According to Craig Felton, DVM, medical director at Old Dominion Animal Health Center, some of the breeds that are typically working dogs such as German shepherds are prone to certain kinds of cancers. Felton explained that because of where these animals are stationed, they can be exposed to chemicals that increase their risks of developing cancer.

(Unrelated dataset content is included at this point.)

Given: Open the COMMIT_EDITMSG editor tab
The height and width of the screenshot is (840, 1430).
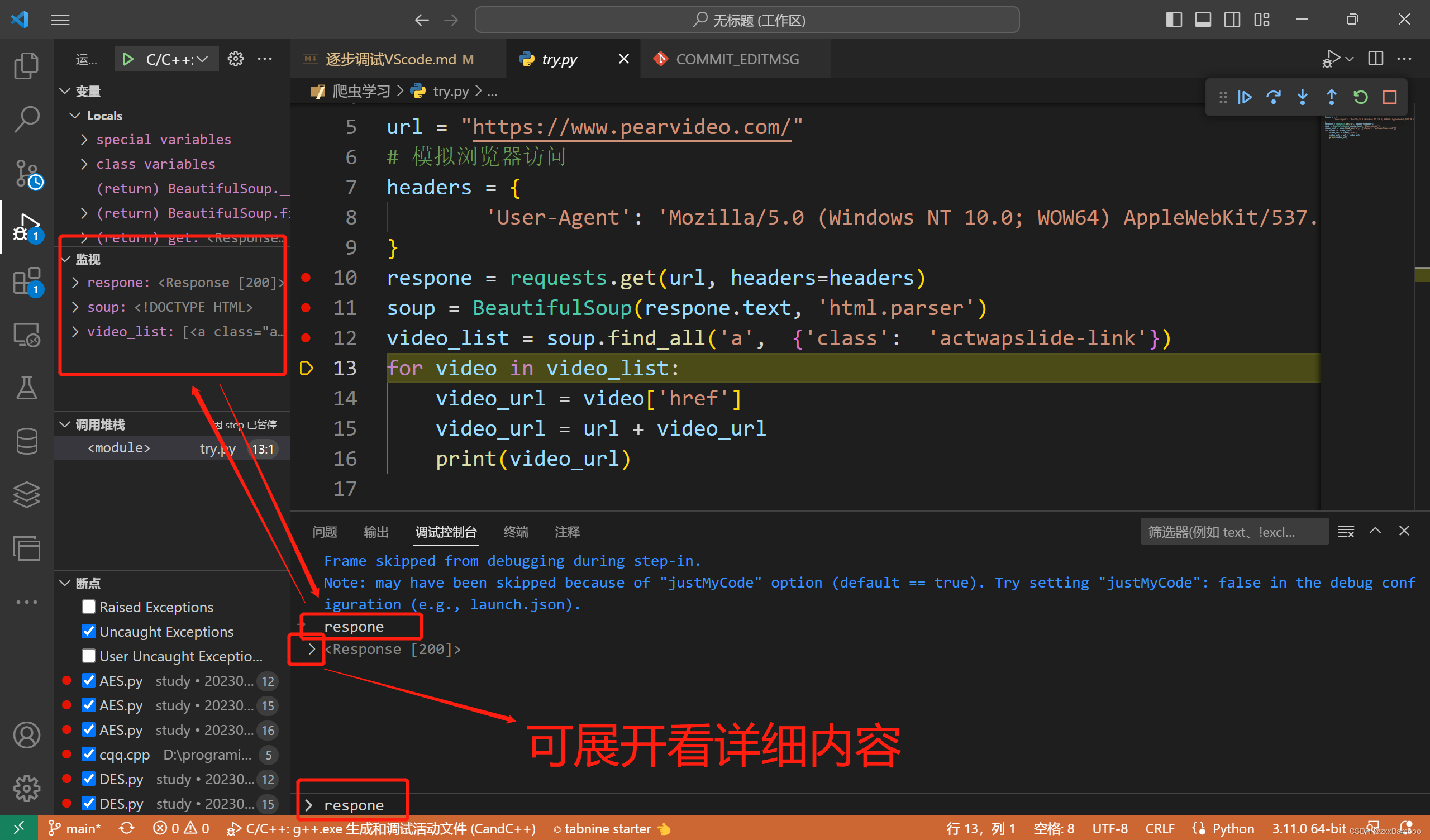Looking at the screenshot, I should [737, 59].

“We find a German shepherd that has a mass on his shoulder. We take an x-ray because he’s limping, and he has osteosarcoma,” Felton said. “And so we’ve had cases where we have gone ahead and worked them up so that we [diagnose the] stage their cancer is in. We go ahead and perform an amputation, and then we set them up with chemotherapy with an oncologist. And so those things cost, you know, tens of thousands of dollars from the time that you start with the early diagnostics to the time that you’re doing the surgery and finally onto oncology.”
When these animals are retired, they face 2 options: either they are adopted or humanely euthanized. Most handlers choose to keep these dogs but then face medical bills and expenses that they did not have to worry about while the dog was in the service.
Paws of Honor is striving to help all retired working dogs get the care that they need. Through fundraising, donations, and veterinary professionals across the country volunteering their time and expertise, the organization is making sure the heroes on both ends of the leash are supported.